How to achieve system-wide collaboration for business continuity?

Full account of the conference:

In an era of broken supply chains, climate-driven shocks, and cyberattacks that cross national boundaries, digital systems are often the only way to see and respond to risk.

But as speakers at Risk-!n 2025 warned, this reliance comes at a cost: when data isn’t trusted, systems fail.

Elaine Moran, executive director of the Sustainable Resilient Value Chains program at EPFL, opened the session by highlighting a disconnect between public expectations and corporate risk priorities. While extreme weather events and misinformation top the global risk rankings among academics, customers and governments, private sector respondents rank these lower.

“Companies are serving customers,” said Moran. “So this should be aligned.”
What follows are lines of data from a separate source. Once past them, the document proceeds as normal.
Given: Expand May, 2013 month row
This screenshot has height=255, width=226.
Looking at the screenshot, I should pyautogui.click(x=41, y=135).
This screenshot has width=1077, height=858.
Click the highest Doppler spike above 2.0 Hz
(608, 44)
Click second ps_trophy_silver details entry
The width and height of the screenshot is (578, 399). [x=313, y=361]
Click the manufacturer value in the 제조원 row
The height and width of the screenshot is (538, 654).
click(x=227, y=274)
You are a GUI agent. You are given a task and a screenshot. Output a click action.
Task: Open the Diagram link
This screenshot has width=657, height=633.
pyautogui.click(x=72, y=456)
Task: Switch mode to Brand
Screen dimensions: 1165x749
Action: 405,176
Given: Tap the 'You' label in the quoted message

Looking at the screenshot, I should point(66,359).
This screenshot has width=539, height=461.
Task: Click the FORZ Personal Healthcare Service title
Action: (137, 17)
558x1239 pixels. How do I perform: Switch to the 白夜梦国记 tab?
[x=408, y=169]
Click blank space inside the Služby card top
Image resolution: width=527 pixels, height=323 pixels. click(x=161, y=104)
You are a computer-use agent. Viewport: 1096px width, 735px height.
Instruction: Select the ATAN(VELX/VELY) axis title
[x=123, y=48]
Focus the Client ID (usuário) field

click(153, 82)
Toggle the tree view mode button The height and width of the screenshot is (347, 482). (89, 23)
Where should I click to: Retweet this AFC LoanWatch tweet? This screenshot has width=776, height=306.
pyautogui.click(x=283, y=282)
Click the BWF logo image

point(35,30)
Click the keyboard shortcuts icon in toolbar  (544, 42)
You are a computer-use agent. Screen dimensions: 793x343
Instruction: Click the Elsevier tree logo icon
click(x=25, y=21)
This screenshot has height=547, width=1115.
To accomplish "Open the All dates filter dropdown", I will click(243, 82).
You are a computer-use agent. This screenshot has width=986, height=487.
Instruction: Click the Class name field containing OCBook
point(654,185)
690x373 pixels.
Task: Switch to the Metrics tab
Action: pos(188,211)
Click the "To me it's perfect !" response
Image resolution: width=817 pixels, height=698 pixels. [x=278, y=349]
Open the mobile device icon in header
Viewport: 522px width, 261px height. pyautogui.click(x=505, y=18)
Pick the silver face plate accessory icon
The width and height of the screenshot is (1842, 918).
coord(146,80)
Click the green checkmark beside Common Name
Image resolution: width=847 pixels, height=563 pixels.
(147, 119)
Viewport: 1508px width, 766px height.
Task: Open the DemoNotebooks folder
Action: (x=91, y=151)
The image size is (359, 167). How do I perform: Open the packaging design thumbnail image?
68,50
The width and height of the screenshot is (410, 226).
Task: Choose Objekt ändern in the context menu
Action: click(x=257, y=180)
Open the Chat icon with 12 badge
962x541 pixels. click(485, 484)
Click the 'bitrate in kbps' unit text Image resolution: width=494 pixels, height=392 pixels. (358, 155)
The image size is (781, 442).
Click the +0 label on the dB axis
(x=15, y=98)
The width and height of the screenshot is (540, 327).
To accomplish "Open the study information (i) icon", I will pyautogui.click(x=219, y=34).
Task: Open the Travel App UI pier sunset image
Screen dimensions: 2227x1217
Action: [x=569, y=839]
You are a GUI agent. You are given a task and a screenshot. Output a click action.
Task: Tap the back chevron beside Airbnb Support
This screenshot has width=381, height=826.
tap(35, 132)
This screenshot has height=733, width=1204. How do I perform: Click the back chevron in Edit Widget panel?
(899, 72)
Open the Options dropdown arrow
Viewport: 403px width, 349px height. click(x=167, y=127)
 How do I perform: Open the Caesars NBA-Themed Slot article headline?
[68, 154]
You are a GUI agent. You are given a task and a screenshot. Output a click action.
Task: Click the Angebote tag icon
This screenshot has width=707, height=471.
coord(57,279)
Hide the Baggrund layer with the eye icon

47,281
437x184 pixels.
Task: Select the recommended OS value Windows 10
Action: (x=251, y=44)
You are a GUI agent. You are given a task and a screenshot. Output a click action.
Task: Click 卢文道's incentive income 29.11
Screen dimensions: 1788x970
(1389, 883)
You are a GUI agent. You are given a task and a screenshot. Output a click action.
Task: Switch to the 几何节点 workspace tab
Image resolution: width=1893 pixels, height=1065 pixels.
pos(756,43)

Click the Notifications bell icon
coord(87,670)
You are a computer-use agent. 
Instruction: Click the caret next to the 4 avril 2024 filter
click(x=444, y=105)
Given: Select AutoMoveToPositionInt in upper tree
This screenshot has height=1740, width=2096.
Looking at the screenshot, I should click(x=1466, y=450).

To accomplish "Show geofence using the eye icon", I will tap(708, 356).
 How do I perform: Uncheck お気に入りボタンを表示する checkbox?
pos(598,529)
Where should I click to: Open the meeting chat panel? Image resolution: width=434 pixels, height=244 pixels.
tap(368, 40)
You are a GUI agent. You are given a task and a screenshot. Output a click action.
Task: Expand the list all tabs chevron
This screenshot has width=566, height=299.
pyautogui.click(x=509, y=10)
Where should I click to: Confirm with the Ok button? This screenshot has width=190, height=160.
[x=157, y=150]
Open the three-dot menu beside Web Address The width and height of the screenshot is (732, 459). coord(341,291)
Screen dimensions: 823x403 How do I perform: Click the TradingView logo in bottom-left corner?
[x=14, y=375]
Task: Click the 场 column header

She argued that organisations will only be able to deliver resilience, agility and sustainability if they prioritise trustworthy data. That means data that is secure, energy-efficient, designed for people, and made available across the value chain.

To achieve this, Moran emphasised the need for system-wide collaboration and education. At EPFL, her team works across academic and industry silos to design executive programmes that help professionals speak a common language around risk, technology and sustainability.

“The exciting place to be for companies and for talent and organisations is there in the sweet spot,” she said. “The enabler is the digital technology… and it is only an enabler if it’s done the correct way, which is trusted, secure data.”

The trust barrier

One of the main challenges to reaching that sweet spot, said Moran, is a lack of trust in data. This includes doubts about robustness, security, and the consequences of data sharing. It also stems from fragmented systems and outdated technology.

“We hear it again and again: the two biggest barriers are legacy systems and silos, and a lack of trust in data,” she noted.

This is not just an IT problem. Data is created and used across every part of the business. For cybersecurity to support ESG and resilience goals, it must be integrated into operations, risk planning, and governance frameworks.

Engineering in cybersecurity

Geoffrey Kerr, a former global cybersecurity executive at Procter & Gamble, echoed this point. Recalling a five-year transformation programme he led at the company, Kerr said it took deep organisational design, not just technology upgrades, to become resilient.

“Don’t let this be an IT-led cybersecurity team,” said Kerr. “You need to bring multifunctional teams together, talk about the risk, quantify it, and then put after that your programme in place to address the risk.”

Kerr also stressed that attacks are constant and unavoidable. What matters is how fast and effectively an organisation can detect, contain and recover. That means creating a culture where everyone understands the basics of cyber hygiene and their role in safeguarding operations.

“You’re never going to be cyber secure, ever,” he said. “You’re just going to be more resilient.”

From tools to transformation

To achieve that resilience, Kerr advocated for a structured, benchmarked approach. At P&G, the cybersecurity team adopted the NIST framework and used it to track maturity against peer companies, communicate with the board, and guide investment decisions.

Just as important, said Kerr, was understanding the interdependencies between business functions and technical systems. Whether it’s a product formula, a manufacturing camera, or a supplier interface, the weakest point can become an entry point.

“You’re making a big mistake if you say it’s an IT-driven process,” he said. “You need to bridge between the two if you’re going to put in a successful programme.”

Resilience is everyone’s job

Both speakers stressed the need for integrated thinking. Resilience isn’t something that can be tacked on after the fact. It depends on designing systems, processes and skills with security and trust at their core.

“If we can explain, you can gain trust,” said Moran. “And be able to help the innovators to build these systems… that’s why education and shared language across the value chain are so important.”

Ultimately, trusted data isn’t just about technology. It’s about people, systems and leadership working together to build the foundations of a sustainable, adaptable business.

As organisations contend with climate shocks, cyber threats and operational disruptions, that lesson is more important than ever.